Eat in calm at regular hours.

  • Split your food catches in three meals (and, possibly, one or two collations).
  • Vary your food.
  • Eat only small pieces.
  • You must chew lengthily, and swallow several times.
  • Take time to appreciate your meal. Do not forget that digestion starts in your mouth.
  • Drink the least possible during your meals..
  • With the appearance of a feeling of satiety, imperatively cease eating.
  • Supervise your teeth

One coffee spoon moreover could make you vomit. You have only a mini gastric pouch, do not forget it.
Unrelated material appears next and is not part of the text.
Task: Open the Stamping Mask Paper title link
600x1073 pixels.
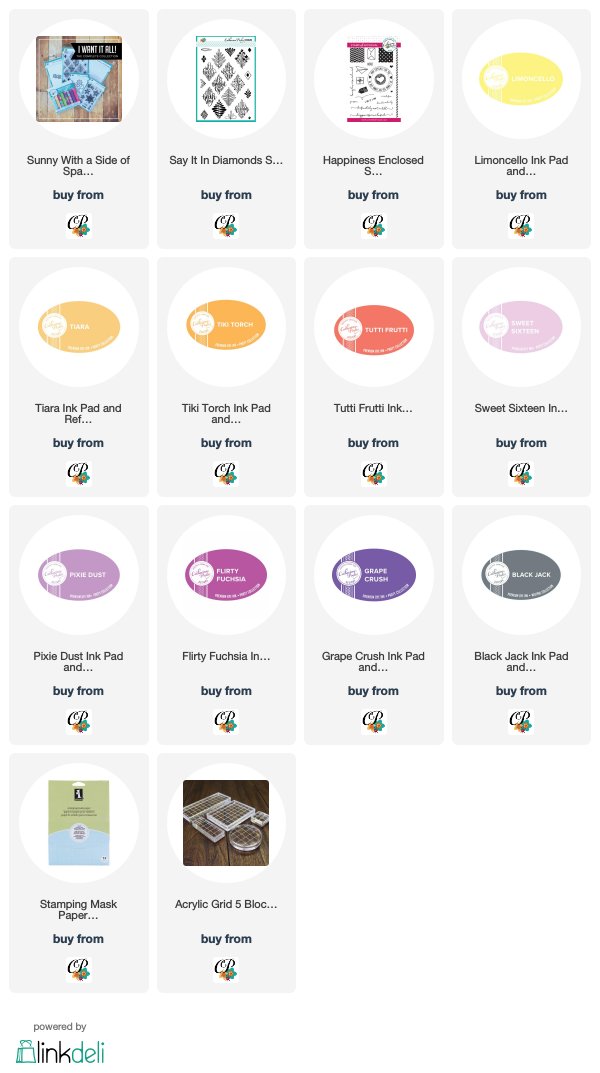Action: click(79, 909)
If you vomit, Try to understand why :

  • You eat too much.
  • You eat too quickly.
  • You eat too large pieces.
  • You do not chew enough.
  • You swallow too quickly.

Beetween meals

Avoid sweetened drinks and, in theory, aerated beverages.
Often Drink apart from the meals, by small quantity, even without thirst.

 

Take again a regular physical activity, leisures and endurance. The simplest regular physical activity is walking : walk of a good step but at your own rythm, the ideal being 3 times 30 to 40 minutes per week.
A kinesitherapist may help you. After the first month, you can practise any sport activity.

 

Respect sufficient hours of sleep.
Possibly make you accompany on the level '' management of stress ''.
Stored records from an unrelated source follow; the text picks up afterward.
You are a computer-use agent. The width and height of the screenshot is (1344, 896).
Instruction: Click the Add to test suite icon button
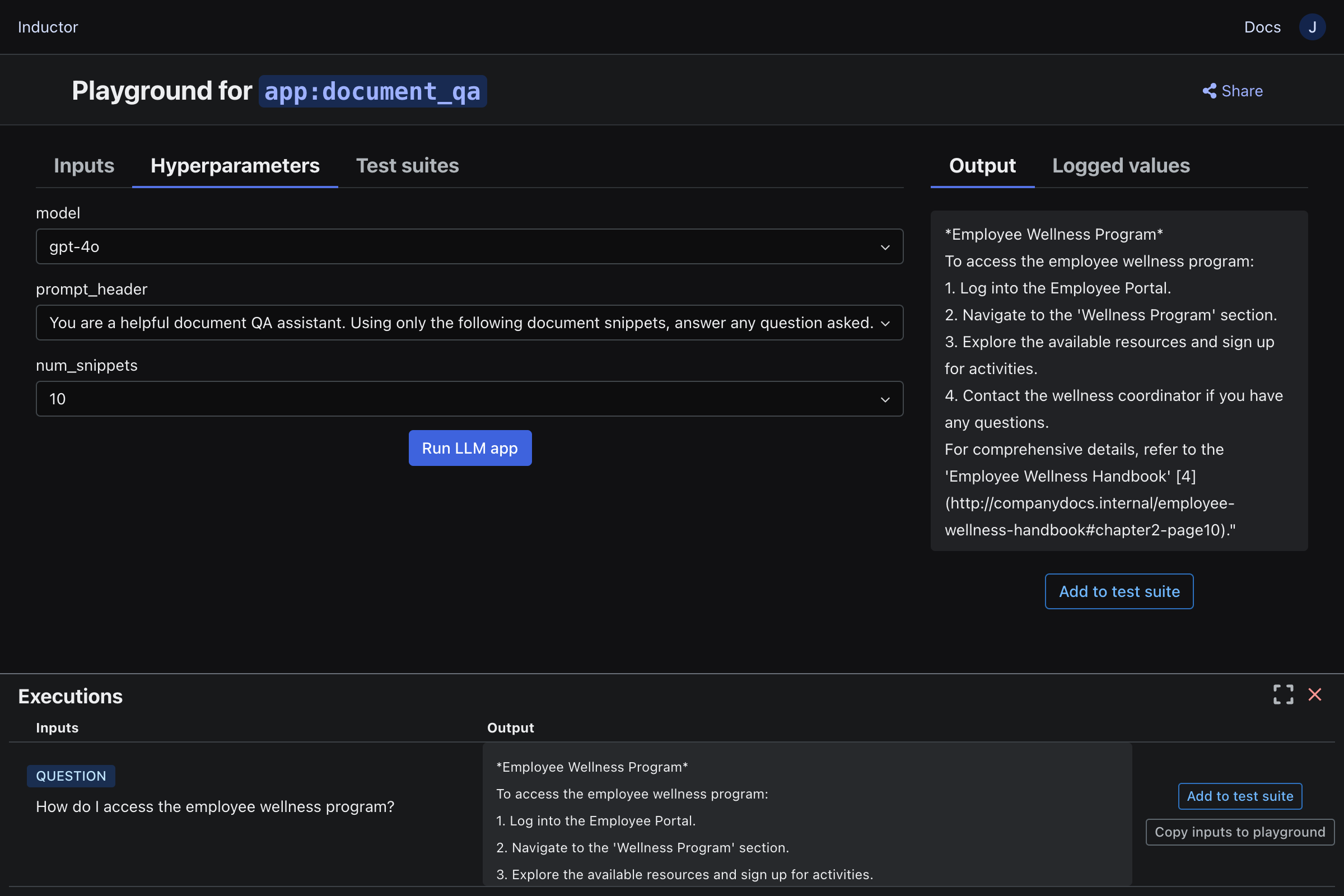point(1119,591)
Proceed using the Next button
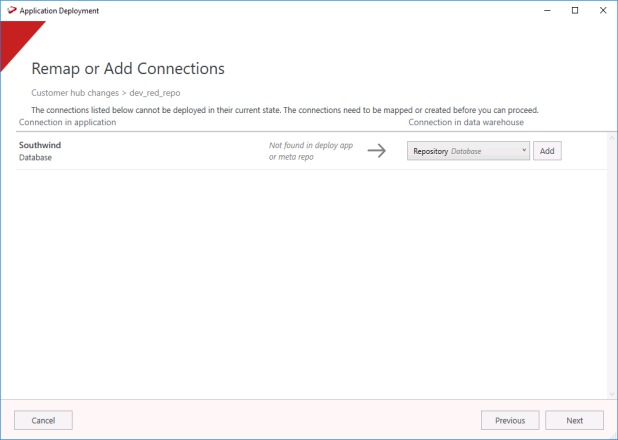 574,420
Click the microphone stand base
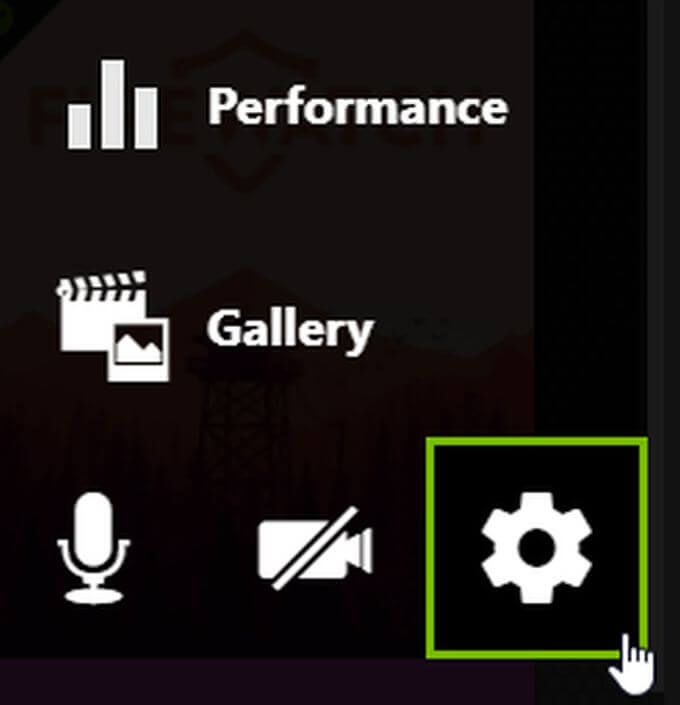This screenshot has height=705, width=680. point(94,597)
A regular follow up by your general practitionar is important.

In addition to your daily contribution in vitamins and trace elements, your doctor will incite you to optimize your food in the direction of a better contribution out of Iron, Calcium,(possibly after a biology of these elements).

 

You must be also careful with a possible proteinic denutrition. If you do not eat sufficient proteins, you will lose on your muscular masses, whereas it would be preferable to lose on your fat or water of your body. In worst case, you can undergo a protéin denutrition, with fall of immunizing defenses and a tiredness, an anaemia, a increased sensitivity to infections.

 

Eat well and enjoy your life !

Complications of gastric bypass are fortunately rare, but are important to know.

 

It is essential to evaluate the operational risk compared to the anticipated profits of gastroplasty,
before taking the decision to have an operation.

 

This risk is related to your medical history (cardiac, pulmonary…) and with the procedure (surgery and anaesthesia).

 

First week

Operational complications are possible, they can bring to stop the procedure : perforation, haemorrhage, joinings between the intestinal handles making impossible the rise of a handle to the stomach, impossibility of intubation of the trachea.

 

Two anastomoses are carried out, with the risk of fistulisation, requiring a new intervention, and of haemorrhage.
They are serious complications, with a vital pronostic.

 

The phlebitis and pulmonary embolisms are prevented by the use of anticoagulant drugs with low dose and the port of special socks.

First month

An infection on the level of a small scar is possible.

After the first month

Nutritional deficiencies are possible :

Particularly Calcium, iron, folates and B12 vitamin.
They can be responsible for an anaemia.
They are avoided by an additional contribution by oral way and regular blood analysis.

 

Gastric ulcer :

It is avoided by specific drugs.

 

Anastomosis stenosis :

It is revealed by brutal vomiting.
It requires radiographies and a scanner to make the diagnosis.

 

Bowel obstruction :

It is revealed by brutal vomiting.
It requires radiographies and a scanner to make the diagnosis.

Failure of bypass

Seldom the failure is complete : minim weight loss, ingestion in large quantity of liquid foods (soups) or compulsive nibbling all the day.
These food behavioral problems are often - but not always - detectable during the assessment before the intervention.
These people should not have been operated, or should have profited from a food rehabilitation during several months before the surgical procedure.

In other case, one speaks about failure when :

  • The weight loss is lower than 50% of the weight excess.
  • The patient is unhappy with his bypass : decreased food comfort, too rigorous dietetic rules, too demanding follow-up.

 

These failures stress the importance of the assessment before the intervention, the good knowledge of the food constraints and the anticipated results of gastroplasty.